Rows for locating described items

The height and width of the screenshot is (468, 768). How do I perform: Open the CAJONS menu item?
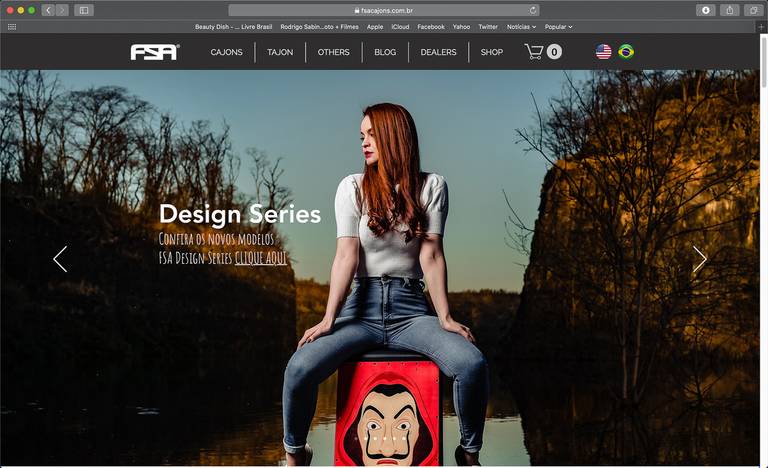226,52
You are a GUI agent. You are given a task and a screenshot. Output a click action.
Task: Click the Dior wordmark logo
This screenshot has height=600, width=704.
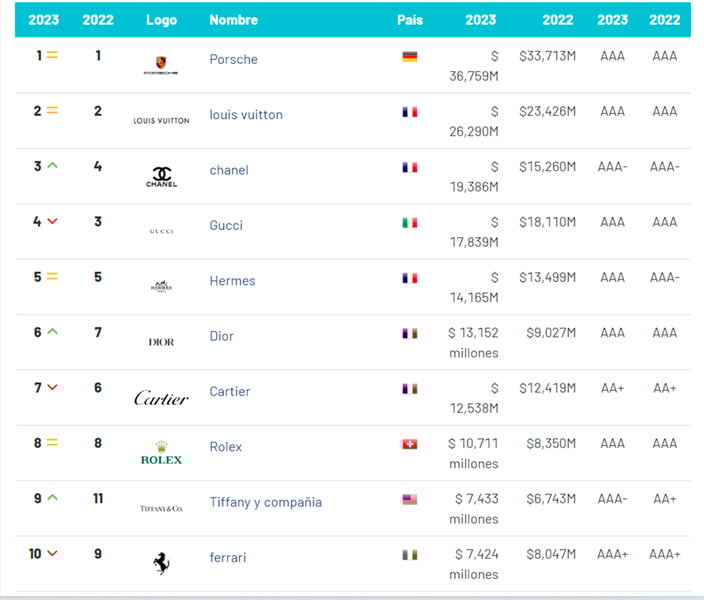pyautogui.click(x=161, y=342)
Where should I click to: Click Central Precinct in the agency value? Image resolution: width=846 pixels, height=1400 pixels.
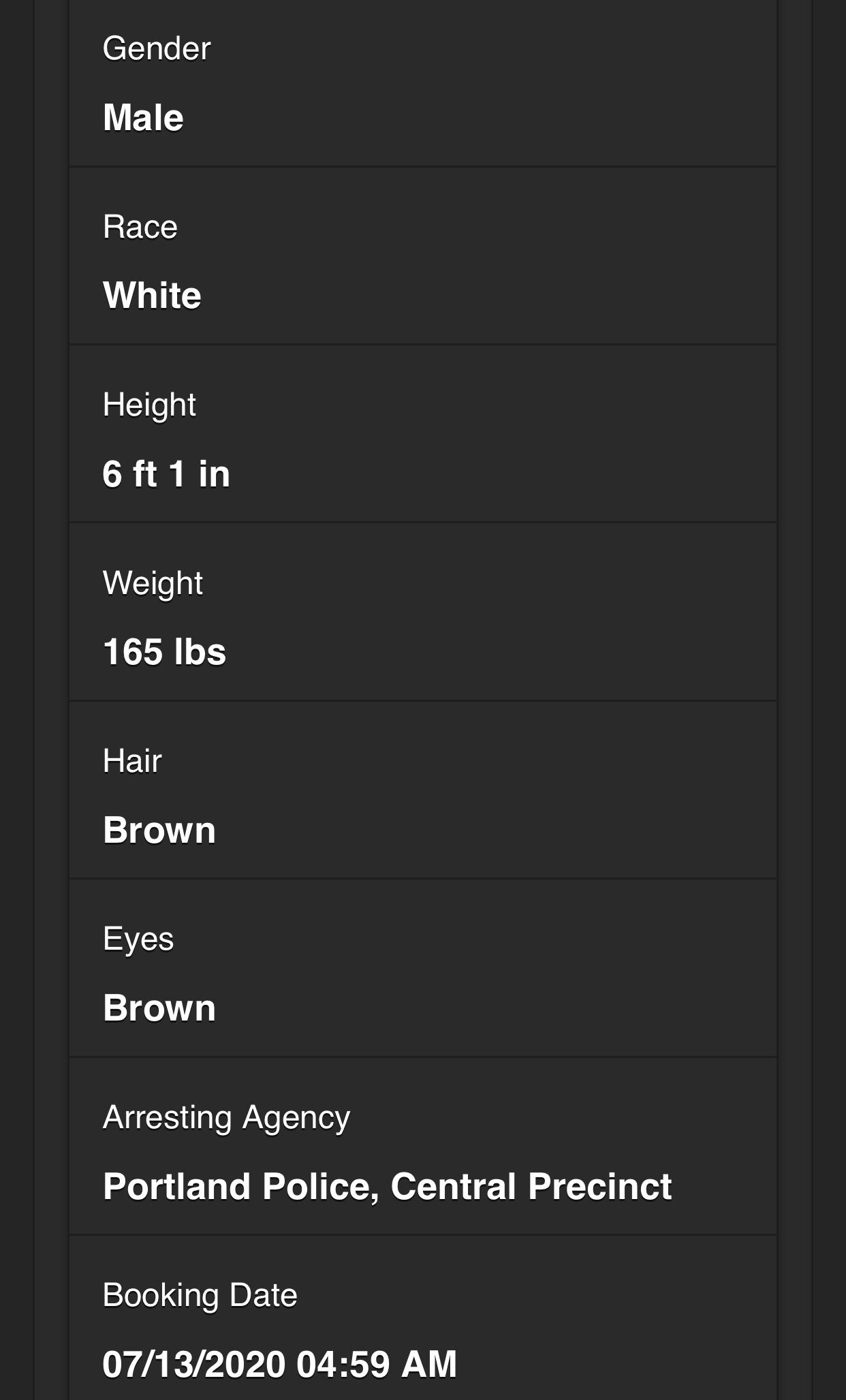point(531,1187)
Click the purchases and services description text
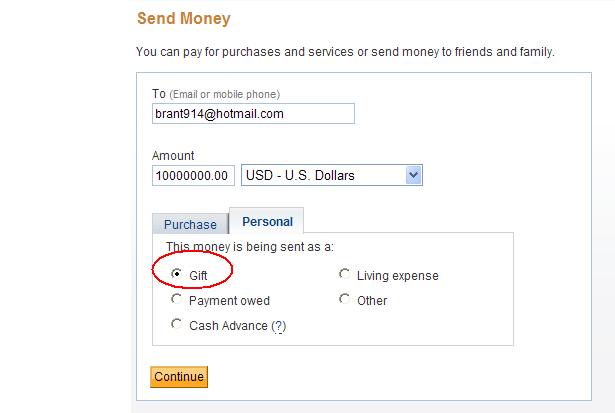Viewport: 615px width, 413px height. point(344,51)
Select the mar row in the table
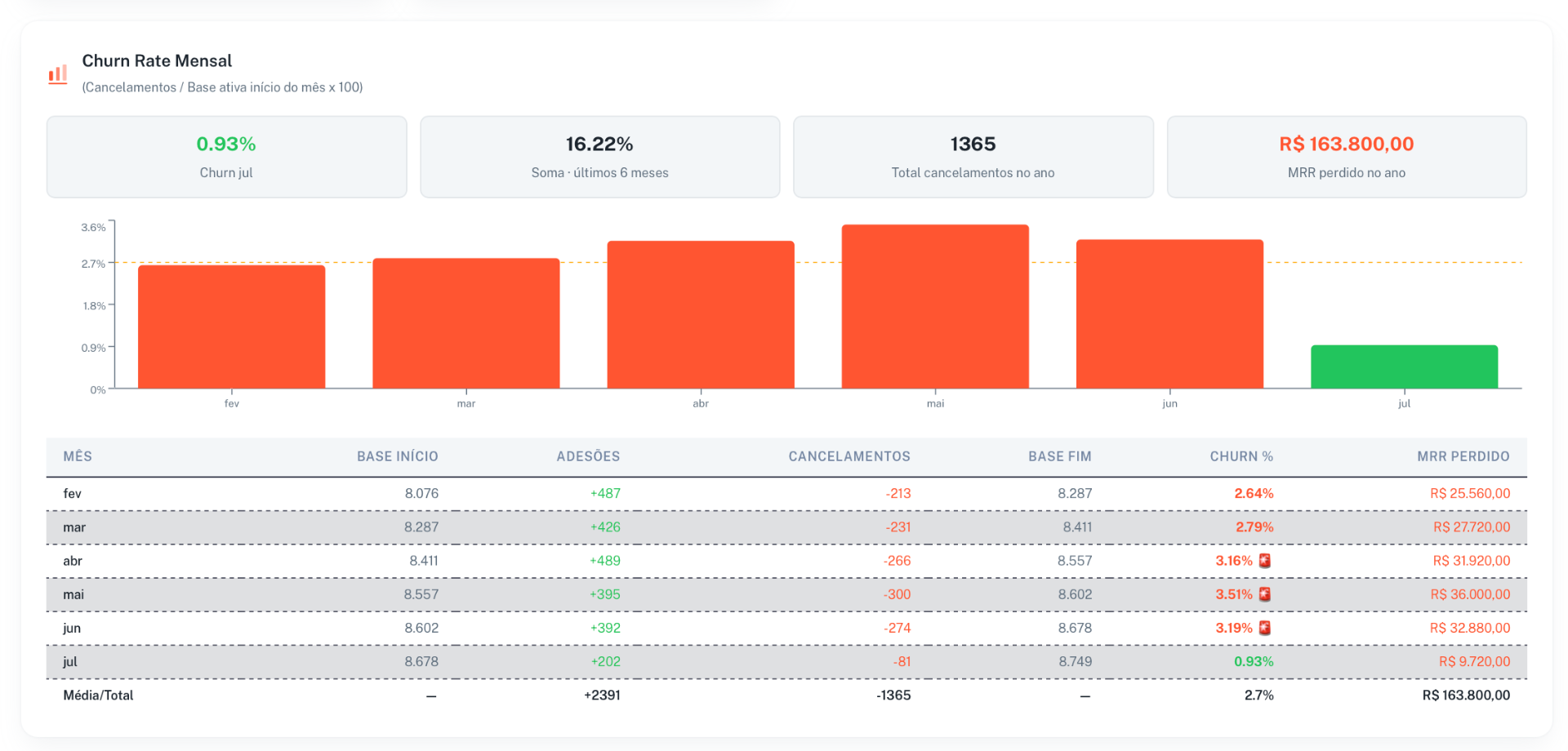 coord(786,527)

:: WRITTEN PROBLEM ::
Turn every line of the rows above into a JSON list of strings, one string per line, with blank lines skipped and the pictures left out.

:: RESPONSE TO THIS EXERCISE ::
[
  "The height and width of the screenshot is (468, 768). How do I perform: Open the CAJONS menu item?",
  "226,52",
  "You are a GUI agent. You are given a task and a screenshot. Output a click action.",
  "Task: Click the Dior wordmark logo",
  "This screenshot has height=600, width=704.",
  "pyautogui.click(x=161, y=342)",
  "Where should I click to: Click Central Precinct in the agency value? Image resolution: width=846 pixels, height=1400 pixels.",
  "point(531,1187)",
  "Click the purchases and services description text",
  "Viewport: 615px width, 413px height. point(344,51)",
  "Select the mar row in the table",
  " coord(786,527)"
]